Set delete_unmatched=False for an upsert that does not delete rows missing from the source.

cdf_merge(target_table, cdf, on, *, metadata_cols=...) -> bool

Applies a Delta CDF DataFrame onto target_table. Filters update_preimage, dedupes by latest commit_version/commit_timestamp per key, and applies inserts / updates / deletes. Returns True when a merge happened, False for an empty CDF window.

from spark_lib.delta import cdf_merge, read_cdf

cdf = read_cdf("abfss://.../path/to/table/", start_version=last + 1)
applied = cdf_merge("db.table", cdf, on=["id"])

read_cdf(src_path, start_version) -> DataFrame

Convenience wrapper around spark.read.format("delta").option("readChangeFeed", "true").option("startingVersion", N).load(...).

merge_condition(pks) and column_map(cols)

merge_condition(["id", "fk_id"])
# -> "t.id = s.id AND t.fk_id = s.fk_id"

column_map(["id", "value"])
# -> {"id": "s.id", "value": "s.value"}

spark_lib.sync — Incremental Delta Sync

End-to-end orchestration: snapshot vs CDF decision, fallback, state tracking, parallel execution.

Quick Start

from spark_lib.sync import SyncSpec, SyncState, run_sync

specs: list[SyncSpec] = [
    {
        "src_key":   "src.table",
        "src_path":  "abfss://container@acct.dfs.core.windows.net/SRC/TABLE/1.2/",
        "dst_table": "db.table",
        "pks":       ["id"],
    },
    # ... more specs
]

state = SyncState("db.__spark_lib_delta_sync_state")
successes, failures = run_sync(specs, state, max_workers=8, pool="delta_sync")

SyncSpec

A TypedDict describing one source:

Key Meaning
src_key Stable identifier, e.g. "db.table". Used as the state-table primary key.
src_path Source Delta folder URI.
dst_table Managed Delta table name.
pks Primary key columns for merge predicates and CDF dedup.

SyncState

Persists last-synced Delta version per src_key in a managed Delta table.

Method Purpose
ensure() Create the state table if it does not exist.
get(src_key) Last synced version for one source, or None.
load_all() Whole state table as Dict[src_key, version] — one scan.
upsert(result) Write one result row.
upsert_all(results) Batch many result rows in one MERGE.

sync_delta_to_table(...)

Sync one source.
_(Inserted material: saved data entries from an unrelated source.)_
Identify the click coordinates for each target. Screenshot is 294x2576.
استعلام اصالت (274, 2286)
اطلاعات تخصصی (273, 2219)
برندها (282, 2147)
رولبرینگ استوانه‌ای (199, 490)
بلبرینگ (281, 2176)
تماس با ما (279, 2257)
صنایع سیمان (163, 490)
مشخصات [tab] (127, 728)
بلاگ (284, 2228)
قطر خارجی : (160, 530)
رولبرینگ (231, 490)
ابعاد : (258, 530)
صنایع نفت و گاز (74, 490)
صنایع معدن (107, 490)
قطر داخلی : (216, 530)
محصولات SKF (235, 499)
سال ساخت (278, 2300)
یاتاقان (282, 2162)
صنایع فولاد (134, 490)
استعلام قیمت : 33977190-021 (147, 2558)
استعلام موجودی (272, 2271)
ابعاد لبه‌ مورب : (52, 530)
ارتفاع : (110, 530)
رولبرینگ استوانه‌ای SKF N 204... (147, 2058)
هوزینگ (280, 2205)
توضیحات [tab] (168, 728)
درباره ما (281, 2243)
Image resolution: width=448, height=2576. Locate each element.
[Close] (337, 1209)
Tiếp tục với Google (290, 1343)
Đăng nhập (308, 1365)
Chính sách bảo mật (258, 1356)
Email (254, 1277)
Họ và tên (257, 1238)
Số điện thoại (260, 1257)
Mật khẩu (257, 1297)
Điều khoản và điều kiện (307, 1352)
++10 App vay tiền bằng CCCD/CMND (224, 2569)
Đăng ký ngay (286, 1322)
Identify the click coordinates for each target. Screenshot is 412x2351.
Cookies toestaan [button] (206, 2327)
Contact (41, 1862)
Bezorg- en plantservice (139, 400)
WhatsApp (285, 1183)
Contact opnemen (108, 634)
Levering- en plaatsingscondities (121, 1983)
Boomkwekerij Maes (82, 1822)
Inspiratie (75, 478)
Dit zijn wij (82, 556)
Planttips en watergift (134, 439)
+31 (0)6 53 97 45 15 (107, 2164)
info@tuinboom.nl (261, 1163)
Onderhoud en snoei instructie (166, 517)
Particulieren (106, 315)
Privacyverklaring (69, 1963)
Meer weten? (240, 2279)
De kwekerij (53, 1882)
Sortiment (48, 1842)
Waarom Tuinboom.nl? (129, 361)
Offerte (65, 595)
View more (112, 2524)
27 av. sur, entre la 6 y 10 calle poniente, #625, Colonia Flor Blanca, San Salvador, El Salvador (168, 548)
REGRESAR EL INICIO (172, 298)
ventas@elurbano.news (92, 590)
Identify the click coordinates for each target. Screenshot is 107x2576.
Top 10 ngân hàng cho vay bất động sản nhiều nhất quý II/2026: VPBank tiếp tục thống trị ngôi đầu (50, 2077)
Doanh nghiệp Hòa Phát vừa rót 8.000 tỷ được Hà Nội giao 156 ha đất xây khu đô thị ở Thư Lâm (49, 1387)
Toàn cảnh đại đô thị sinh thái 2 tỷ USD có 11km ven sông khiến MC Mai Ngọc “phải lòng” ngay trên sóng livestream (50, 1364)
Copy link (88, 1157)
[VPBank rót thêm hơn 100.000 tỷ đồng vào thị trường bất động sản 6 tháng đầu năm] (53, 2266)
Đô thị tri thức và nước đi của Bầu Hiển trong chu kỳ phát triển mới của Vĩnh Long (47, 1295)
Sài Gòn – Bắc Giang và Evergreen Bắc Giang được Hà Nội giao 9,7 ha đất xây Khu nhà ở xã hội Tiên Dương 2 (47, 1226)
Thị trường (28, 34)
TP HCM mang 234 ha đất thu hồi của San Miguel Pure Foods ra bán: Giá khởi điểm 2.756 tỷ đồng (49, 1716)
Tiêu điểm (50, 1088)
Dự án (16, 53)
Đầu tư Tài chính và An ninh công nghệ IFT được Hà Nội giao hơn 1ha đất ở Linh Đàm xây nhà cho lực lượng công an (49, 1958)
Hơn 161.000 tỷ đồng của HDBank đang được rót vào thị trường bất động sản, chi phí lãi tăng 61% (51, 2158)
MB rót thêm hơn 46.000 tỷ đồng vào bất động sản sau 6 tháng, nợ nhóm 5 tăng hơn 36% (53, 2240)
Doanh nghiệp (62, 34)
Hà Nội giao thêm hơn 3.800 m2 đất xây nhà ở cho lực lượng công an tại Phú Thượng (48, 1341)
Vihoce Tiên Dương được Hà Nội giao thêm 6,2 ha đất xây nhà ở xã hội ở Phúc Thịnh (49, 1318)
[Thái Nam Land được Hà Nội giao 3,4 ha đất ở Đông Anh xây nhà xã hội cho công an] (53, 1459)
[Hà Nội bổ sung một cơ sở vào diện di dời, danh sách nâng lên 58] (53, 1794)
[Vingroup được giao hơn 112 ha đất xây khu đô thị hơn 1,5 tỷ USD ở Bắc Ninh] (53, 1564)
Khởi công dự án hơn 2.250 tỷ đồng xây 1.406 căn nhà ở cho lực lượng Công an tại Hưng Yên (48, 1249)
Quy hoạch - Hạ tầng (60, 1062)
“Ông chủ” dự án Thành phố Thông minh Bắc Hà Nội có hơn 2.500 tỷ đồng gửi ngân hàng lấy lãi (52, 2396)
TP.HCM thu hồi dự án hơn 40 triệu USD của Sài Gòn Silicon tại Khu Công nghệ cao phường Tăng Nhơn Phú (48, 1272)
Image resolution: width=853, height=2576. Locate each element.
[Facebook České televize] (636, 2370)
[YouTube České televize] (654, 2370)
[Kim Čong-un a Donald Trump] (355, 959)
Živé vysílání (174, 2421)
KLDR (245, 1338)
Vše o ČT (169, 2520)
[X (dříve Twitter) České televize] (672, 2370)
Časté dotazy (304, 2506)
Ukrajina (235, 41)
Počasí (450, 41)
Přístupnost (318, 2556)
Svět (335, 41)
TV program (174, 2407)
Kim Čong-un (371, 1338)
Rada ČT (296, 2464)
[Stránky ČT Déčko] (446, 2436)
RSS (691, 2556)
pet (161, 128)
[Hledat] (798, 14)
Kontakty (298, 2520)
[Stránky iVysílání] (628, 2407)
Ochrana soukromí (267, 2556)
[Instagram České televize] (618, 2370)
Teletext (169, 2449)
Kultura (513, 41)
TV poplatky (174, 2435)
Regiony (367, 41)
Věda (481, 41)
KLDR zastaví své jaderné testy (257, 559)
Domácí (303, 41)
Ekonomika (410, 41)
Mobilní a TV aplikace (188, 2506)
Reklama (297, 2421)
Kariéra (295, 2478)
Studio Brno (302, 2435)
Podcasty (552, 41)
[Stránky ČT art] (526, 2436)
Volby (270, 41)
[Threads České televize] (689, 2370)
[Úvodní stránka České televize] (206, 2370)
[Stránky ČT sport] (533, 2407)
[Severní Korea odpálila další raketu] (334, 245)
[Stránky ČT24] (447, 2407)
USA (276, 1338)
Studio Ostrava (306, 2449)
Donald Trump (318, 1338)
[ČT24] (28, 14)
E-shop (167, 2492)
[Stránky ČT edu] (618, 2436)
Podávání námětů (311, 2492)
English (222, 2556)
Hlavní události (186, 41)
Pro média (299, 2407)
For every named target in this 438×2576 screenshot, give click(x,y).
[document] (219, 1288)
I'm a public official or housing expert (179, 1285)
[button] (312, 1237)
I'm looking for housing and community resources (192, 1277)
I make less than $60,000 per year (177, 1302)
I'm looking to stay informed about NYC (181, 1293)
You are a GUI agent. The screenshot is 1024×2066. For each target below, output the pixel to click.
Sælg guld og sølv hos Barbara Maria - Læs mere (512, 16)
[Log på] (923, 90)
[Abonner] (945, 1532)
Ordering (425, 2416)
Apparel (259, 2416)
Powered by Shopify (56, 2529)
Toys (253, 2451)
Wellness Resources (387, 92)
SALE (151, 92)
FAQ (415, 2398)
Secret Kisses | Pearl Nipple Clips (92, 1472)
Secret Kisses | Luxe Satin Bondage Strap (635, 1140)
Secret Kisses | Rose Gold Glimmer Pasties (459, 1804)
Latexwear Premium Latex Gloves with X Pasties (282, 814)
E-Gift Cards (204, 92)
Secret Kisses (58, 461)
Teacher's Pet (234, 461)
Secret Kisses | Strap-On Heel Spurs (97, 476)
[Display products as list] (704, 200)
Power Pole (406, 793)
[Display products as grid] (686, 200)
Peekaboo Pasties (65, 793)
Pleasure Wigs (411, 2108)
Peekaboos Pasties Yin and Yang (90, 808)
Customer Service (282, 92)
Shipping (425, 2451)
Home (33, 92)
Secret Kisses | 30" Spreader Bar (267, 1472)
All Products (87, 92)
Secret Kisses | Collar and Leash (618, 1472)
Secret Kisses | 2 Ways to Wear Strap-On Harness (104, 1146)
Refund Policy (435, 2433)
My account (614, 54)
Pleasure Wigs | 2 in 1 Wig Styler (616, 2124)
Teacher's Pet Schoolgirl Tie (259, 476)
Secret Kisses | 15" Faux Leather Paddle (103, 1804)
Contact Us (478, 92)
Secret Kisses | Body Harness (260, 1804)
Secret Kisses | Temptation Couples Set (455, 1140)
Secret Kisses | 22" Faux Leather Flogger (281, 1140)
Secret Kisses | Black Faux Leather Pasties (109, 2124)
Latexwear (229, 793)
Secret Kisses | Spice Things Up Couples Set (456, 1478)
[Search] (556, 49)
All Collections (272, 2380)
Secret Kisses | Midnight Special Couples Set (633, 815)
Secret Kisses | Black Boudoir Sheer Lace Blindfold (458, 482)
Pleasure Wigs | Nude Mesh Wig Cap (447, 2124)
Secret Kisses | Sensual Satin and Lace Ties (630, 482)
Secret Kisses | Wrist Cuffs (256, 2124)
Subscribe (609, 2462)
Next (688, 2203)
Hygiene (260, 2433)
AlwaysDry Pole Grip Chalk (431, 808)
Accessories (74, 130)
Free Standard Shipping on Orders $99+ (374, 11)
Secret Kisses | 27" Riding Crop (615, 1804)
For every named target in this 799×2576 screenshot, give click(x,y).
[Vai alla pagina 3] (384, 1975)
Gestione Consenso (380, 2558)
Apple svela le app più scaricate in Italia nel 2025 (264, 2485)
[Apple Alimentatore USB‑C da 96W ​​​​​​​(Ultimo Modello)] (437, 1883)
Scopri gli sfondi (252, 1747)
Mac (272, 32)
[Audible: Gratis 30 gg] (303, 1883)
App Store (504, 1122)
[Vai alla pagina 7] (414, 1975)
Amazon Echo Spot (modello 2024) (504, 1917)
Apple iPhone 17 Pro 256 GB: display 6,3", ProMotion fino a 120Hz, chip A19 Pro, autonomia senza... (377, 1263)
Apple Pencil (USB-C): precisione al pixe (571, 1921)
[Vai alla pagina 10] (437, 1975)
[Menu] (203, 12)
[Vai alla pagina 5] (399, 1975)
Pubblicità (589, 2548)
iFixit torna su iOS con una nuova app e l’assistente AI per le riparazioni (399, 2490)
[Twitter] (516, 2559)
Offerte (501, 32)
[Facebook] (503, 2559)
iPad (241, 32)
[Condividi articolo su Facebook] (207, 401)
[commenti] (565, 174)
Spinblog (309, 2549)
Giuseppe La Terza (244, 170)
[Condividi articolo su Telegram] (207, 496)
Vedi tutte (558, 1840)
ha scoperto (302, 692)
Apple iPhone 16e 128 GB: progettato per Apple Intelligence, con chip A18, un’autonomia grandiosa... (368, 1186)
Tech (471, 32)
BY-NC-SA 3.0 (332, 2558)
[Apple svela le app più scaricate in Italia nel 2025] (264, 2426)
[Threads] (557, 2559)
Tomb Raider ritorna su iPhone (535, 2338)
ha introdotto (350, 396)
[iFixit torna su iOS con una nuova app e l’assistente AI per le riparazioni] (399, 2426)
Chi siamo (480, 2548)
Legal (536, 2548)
The decision tree:

  1. No prior version, or destination missing → initial snapshot (full overwrite).
  2. Source version unreadable → snapshot merge (preserves time travel).
  3. last_version >= current_versionalready current (no work).
  4. Otherwise → CDF merge from last_version + 1 to current_version. On any CDF error (e.g. CDF not enabled on source), falls back to snapshot merge automatically.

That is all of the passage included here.